Though not as much as would be awesome.
And that would make perfect sense, except for two points. One, a large part of the humans' survival depends on their being in areas where urban-designed robots can't move with any kind of ease. And two, the fact that the two US military humanoid robots we see are the most lethal devices in this setting.
The first shouldn't be a problem, of course, for robots that are being increasingly influenced by wild animals. While a smart car or lumpy mass-market service robot might have trouble negotiating the kinds of slippery rock faces, precarious log bridges and dense forests that humans can manage with some ease, humans would in turn be utterly outmatched by all manner of forest dwelling creatures. Taking a lesson from wolves, or mountain goats, or snakes, or termites, would increase the lethality of the robots by a tremendous margin, and that's even without getting into flying robots, which this AI seems to have some utterly irrational aversion to. But the robots built for rough terrain are ludicrous, being either tiny, individually-pitiful combatants (those aforementioned walking mines) or giant quadrupedal devices which are such non-threats that humans actually lobotomize and repurpose them for their own use. If a robot really needed to follow a human through a pathway chosen purposefully to obstruct any other shape, the most obvious shape to follow them with would be another humanoid. But time and again non-humanoid robots are deployed, in incredibly resource-inefficient masses, where a handful of humanoid robots would be more than capable of getting the job done.

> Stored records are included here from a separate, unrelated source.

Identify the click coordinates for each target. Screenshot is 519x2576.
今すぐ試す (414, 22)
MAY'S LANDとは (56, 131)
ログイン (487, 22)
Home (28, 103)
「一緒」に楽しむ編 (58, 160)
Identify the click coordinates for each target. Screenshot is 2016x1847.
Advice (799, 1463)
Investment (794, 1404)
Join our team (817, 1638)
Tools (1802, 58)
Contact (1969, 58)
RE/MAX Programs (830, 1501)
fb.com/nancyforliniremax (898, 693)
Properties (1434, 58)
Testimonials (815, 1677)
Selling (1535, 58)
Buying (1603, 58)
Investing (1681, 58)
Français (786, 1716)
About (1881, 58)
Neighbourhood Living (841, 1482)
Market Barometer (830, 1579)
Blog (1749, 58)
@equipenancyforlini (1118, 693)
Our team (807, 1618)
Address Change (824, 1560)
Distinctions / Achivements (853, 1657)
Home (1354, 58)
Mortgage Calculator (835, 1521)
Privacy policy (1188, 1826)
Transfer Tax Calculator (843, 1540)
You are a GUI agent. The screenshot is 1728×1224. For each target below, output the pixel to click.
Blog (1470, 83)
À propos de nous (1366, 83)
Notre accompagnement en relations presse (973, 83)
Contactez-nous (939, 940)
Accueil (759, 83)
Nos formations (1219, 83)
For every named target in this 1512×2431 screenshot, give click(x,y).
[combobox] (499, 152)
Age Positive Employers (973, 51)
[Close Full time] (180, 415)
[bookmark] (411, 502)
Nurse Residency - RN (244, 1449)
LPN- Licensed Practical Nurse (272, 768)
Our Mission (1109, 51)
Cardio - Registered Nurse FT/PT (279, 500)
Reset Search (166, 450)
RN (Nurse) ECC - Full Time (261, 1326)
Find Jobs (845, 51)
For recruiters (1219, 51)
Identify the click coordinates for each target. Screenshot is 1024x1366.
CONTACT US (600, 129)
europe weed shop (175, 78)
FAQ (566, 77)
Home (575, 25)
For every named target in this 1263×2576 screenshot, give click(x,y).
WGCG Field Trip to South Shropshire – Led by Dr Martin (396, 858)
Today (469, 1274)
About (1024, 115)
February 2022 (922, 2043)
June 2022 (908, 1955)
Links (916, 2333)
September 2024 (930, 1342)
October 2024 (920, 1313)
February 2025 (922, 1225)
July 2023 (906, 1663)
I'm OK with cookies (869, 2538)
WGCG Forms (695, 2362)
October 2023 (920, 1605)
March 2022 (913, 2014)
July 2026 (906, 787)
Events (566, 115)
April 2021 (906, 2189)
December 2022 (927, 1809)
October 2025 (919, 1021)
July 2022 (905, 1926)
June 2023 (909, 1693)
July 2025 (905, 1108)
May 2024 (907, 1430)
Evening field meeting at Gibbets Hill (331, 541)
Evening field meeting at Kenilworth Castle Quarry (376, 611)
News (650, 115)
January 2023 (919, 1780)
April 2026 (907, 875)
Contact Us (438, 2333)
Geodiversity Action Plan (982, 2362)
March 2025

Even this guy could do the job better.
And that's not anthropoligical chauvinism at work, either. Of the robots in the story, the two most individually effective are the military humanoid models, one of which kills a number of expertly-trained soldiers while the other has the lateral thinking ability to use the door of its shipping crate as a shield against gunfire until its opponent has expended all their ammunition, then dispose of it and move to engage at close range, where its greater reaction time and strength would give it an overwhelmingly decisive advantage. Not making humanoid robots, given that they are demonstrated within the universe of the book itself to be the pinnacle of robotic combatants, fails to make sense on any level.
And the most galling thing is that it's not even as if the AI would have to scratch-build these humanoid robots. Not only are the factories that produced them likely located within the US, a safe assumption given that the US is the only place that really matters in this book, but there are actual models already constructed and fully operational, just sitting in shipping crates. Sitting in their shipping crates for years, in fact, while the robots struggle to get to grips with the human survivors in their isolated, terrain-protected environments.
It didn't have to be this way, of course. Mecha-wolves stalking survivors through the forests and urban wastelands, hawk-drones spying on and strafing lone targets of opportunity, cyber-mosquitoes on bioterror missions to spread all manner of deadly contagions, burrowing streams of robo-ants and -termites, individually inconsequential but collectively capable of collapsing rear-area infrastructure from the inside, the list of non-humanoid robot combatants goes on and on. But instead, the Robopocalypse robots trade the variable utility of the human frame for ludicrously specialized roles, at which they utterly fail, while the far superior humanoid models are left unattended and unexploited, apparently just waiting for the moment at which they can rise up and destroy the AI that neglected them so.
You see what I mean about positive commentary being baffling?